Lo sconforto dell’uomo di fede, Enzo Bianchi

E tuttavia: che fare, che dire, di fronte a una chiesa che sembra aver smarrito, in molti suoi responsabili che portano l’onere del servizio a tutti, la tensione verso l’unità e la carità? Se un tempo creavamo atei con immagini distorte di Dio da noi fabbricate e predicate, oggi non siamo più significativi e ci ritroviamo paralizzati dallo spettacolo che offriamo. Gli uomini e le donne non appartenenti alla chiesa si sentono confermati nella loro estraneità rispetto a quanti si dicono impegnati nella nuova evangelizzazione, mentre molti cristiani se ne vanno in modo silenzioso, senza contestazione o tentano di vivere la fede “nonostante la chiesa”, etsi ecclesia non daretur.
Benedetto XVI, nel Messaggio per la Quaresima 2012 esorta a riscoprire la dimensione della correzione fraterna come costitutiva della vita cristiana. Di correzione è bisognoso il singolo come la comunità cristiana nel suo insieme, l’ekklesía. E la correzione avviene con parole e opere, così come l’evangelizzazione, la liturgia, la storia di salvezza.

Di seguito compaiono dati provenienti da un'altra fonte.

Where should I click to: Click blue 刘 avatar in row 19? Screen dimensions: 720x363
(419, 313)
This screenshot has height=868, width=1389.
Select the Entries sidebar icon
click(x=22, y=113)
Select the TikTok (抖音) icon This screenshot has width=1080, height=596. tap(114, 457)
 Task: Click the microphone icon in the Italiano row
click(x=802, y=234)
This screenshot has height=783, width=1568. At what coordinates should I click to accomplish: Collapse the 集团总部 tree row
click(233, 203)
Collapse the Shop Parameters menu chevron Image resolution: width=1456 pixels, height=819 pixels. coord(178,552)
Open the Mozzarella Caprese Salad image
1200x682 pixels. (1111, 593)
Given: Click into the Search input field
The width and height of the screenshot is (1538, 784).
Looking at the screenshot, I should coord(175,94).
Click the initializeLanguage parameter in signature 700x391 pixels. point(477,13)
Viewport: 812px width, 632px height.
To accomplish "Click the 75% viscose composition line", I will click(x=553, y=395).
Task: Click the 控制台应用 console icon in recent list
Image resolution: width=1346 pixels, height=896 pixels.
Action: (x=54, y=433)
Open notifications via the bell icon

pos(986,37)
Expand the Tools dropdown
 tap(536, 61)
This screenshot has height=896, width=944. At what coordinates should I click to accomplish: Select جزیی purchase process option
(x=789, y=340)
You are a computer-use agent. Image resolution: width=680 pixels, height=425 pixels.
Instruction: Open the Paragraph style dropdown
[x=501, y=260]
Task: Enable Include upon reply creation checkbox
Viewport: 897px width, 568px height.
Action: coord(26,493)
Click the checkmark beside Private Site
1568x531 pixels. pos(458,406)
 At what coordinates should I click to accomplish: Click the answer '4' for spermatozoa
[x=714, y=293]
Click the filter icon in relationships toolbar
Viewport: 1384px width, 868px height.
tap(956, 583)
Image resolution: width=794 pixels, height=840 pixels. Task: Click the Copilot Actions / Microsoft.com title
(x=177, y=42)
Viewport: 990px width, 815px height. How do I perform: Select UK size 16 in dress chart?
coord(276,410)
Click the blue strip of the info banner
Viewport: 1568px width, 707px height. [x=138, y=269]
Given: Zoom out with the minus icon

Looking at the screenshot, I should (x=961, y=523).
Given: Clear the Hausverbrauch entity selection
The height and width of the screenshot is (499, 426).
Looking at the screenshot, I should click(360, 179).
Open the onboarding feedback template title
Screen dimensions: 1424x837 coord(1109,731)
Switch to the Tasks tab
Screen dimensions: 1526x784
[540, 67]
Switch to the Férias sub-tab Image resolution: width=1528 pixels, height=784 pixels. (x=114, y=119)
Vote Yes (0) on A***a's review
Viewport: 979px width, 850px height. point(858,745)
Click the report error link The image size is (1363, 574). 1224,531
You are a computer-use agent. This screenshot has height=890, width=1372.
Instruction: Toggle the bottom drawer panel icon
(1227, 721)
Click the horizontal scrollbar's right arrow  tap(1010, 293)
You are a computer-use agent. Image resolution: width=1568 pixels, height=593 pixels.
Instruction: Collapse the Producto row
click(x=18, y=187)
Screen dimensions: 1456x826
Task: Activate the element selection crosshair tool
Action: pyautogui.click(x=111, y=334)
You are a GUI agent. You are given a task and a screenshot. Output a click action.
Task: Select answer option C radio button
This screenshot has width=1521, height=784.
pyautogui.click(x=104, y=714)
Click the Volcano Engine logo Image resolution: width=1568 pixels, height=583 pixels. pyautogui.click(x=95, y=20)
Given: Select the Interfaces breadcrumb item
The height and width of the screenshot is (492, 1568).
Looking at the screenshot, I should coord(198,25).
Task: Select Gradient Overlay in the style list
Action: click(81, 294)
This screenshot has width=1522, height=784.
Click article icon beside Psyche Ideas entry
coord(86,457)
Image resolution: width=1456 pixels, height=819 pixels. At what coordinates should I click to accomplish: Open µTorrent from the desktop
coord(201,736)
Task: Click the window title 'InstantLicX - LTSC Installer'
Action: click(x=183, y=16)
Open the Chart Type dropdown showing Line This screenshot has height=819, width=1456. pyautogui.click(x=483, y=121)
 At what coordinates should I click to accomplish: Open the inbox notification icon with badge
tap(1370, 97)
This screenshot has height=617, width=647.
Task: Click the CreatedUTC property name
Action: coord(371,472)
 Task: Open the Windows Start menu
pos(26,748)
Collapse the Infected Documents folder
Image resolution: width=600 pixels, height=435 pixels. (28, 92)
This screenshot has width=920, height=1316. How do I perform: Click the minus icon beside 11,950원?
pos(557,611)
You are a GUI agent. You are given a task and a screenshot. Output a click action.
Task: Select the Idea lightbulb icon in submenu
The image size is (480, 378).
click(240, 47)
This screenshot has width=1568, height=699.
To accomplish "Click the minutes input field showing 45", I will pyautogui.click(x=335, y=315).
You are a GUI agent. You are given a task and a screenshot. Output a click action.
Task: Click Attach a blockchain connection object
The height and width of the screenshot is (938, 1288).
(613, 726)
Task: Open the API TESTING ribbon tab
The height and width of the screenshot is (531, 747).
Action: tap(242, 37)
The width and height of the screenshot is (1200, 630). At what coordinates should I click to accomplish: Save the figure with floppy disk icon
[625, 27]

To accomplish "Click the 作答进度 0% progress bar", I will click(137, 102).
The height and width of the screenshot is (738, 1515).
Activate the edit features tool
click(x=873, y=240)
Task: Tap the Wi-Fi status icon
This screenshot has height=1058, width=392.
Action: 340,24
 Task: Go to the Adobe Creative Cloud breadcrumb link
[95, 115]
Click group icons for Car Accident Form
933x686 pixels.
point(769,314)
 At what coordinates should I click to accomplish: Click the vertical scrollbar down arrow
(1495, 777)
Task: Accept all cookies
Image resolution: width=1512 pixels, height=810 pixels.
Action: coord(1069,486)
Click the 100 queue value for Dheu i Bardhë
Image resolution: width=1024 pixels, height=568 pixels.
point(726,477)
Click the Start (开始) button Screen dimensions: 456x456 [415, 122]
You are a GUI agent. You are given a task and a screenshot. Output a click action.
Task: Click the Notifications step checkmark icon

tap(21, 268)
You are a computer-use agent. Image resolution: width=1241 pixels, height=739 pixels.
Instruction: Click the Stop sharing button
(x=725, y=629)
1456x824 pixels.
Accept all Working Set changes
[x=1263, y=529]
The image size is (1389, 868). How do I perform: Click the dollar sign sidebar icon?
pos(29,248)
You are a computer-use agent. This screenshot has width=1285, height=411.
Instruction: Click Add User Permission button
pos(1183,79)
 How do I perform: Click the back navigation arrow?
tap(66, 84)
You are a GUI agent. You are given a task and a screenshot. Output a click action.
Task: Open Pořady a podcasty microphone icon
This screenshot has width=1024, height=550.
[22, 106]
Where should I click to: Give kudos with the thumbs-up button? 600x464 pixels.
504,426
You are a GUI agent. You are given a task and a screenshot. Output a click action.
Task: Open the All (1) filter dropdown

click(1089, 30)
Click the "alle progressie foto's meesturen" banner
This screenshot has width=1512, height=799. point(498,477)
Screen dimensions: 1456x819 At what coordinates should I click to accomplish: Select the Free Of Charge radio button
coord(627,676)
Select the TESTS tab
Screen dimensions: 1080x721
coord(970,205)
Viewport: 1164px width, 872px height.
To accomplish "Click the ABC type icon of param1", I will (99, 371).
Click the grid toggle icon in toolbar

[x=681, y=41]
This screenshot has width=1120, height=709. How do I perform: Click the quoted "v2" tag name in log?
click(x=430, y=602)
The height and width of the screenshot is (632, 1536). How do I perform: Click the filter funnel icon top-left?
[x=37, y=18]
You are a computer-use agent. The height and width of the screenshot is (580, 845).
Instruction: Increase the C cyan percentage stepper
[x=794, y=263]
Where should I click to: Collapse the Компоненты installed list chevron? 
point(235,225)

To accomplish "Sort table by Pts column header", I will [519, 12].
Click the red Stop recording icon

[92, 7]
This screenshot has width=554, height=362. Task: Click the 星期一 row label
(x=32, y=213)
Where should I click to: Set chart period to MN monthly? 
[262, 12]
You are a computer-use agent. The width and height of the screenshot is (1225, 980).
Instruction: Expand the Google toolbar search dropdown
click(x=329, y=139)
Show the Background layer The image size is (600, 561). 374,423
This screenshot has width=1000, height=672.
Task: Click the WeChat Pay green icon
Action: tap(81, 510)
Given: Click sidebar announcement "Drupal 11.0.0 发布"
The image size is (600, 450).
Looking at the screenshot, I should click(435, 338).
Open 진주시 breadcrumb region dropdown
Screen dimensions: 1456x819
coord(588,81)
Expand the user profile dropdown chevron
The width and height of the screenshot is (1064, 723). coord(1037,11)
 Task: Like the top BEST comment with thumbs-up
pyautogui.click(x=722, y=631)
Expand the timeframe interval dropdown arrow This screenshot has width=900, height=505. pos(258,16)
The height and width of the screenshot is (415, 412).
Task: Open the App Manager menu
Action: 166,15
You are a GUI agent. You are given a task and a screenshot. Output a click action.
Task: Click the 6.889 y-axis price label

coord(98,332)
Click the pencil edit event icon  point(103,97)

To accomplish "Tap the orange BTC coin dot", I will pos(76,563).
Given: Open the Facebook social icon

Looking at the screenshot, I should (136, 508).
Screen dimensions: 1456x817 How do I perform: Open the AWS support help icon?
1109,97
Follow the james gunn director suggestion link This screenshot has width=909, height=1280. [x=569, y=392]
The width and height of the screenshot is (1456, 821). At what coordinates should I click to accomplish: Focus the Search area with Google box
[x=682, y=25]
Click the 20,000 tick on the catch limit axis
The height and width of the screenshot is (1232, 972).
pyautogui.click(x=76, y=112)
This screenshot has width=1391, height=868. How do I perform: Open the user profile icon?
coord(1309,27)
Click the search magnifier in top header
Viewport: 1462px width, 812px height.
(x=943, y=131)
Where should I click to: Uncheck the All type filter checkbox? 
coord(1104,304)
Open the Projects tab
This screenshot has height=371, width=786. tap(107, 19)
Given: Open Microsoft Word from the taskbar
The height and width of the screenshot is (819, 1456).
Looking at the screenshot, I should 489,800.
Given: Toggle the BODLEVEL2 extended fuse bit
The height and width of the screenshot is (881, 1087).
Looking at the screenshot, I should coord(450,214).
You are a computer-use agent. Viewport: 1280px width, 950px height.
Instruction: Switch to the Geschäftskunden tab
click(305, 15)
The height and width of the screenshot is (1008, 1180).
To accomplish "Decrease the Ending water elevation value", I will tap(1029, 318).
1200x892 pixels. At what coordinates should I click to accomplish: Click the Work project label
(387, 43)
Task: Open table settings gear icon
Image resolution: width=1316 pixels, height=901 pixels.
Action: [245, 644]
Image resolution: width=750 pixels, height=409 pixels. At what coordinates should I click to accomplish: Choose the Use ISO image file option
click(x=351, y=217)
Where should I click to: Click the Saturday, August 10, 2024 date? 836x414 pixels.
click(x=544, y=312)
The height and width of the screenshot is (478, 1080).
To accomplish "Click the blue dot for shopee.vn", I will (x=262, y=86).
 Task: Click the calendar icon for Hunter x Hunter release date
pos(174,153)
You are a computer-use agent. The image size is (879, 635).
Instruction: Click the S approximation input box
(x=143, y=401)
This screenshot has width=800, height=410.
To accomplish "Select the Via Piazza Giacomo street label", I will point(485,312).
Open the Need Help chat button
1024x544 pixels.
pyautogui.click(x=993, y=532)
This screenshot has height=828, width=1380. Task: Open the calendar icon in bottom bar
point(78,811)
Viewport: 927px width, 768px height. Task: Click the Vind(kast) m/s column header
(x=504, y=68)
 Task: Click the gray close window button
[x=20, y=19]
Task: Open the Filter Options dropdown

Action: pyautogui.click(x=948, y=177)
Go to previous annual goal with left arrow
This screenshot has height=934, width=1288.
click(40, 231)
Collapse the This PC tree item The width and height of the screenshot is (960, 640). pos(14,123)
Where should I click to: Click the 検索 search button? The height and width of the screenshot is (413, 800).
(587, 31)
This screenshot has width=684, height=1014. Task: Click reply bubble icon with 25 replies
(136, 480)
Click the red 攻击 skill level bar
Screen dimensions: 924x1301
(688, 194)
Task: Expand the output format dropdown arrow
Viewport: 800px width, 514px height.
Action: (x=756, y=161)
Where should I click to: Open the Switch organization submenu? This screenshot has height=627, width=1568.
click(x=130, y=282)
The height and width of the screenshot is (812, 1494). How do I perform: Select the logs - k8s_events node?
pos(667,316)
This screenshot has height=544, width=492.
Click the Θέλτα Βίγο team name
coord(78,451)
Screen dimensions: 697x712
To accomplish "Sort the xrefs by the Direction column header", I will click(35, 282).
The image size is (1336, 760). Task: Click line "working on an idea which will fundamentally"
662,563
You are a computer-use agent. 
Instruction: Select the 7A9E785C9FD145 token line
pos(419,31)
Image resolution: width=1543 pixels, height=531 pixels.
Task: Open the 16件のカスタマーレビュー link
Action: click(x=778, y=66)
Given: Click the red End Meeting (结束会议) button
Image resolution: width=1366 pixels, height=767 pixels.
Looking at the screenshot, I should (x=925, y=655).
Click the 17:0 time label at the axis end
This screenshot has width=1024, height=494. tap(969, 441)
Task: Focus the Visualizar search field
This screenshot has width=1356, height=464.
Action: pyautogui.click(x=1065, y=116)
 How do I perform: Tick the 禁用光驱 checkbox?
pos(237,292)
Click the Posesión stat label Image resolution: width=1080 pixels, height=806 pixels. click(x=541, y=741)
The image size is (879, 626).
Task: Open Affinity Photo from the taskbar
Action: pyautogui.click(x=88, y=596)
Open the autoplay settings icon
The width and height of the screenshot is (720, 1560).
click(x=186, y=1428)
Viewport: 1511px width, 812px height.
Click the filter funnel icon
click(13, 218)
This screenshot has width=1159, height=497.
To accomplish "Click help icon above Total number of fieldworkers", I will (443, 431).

Il degrado della vita ecclesiale è anzitutto abbandono dell’ascolto della Parola di Dio, uscita dalla postura salvifica dell’ascolto, nella quale si raccoglie tutta l’esistenza della chiesa e da cui solo può procede ogni suo atto di parola. Ma il primato della Parola di Dio è tale non solo quando è alla base della predicazione e della parola magisteriale della chiesa, ma anche quando regola e corregge il parlare intraecclesiale, quando diviene ascesi della parola nella chiesa per costruire una comunicazione “evangelica” che sfugga alle doppiezze, alle menzogne, alle manipolazioni, alle adulazioni. La schiettezza, la parresía, la trasparenza e anche la condivisione della parola, la dimensione comunitaria e collegiale della parola, sono la risposta ecclesiale alla Parola di Dio che cerca comunione e la crea convertendo il parlare umano sull’esempio di Gesù, di cui la gente diceva: “Mai un uomo ha parlato così” (Gv 7,46).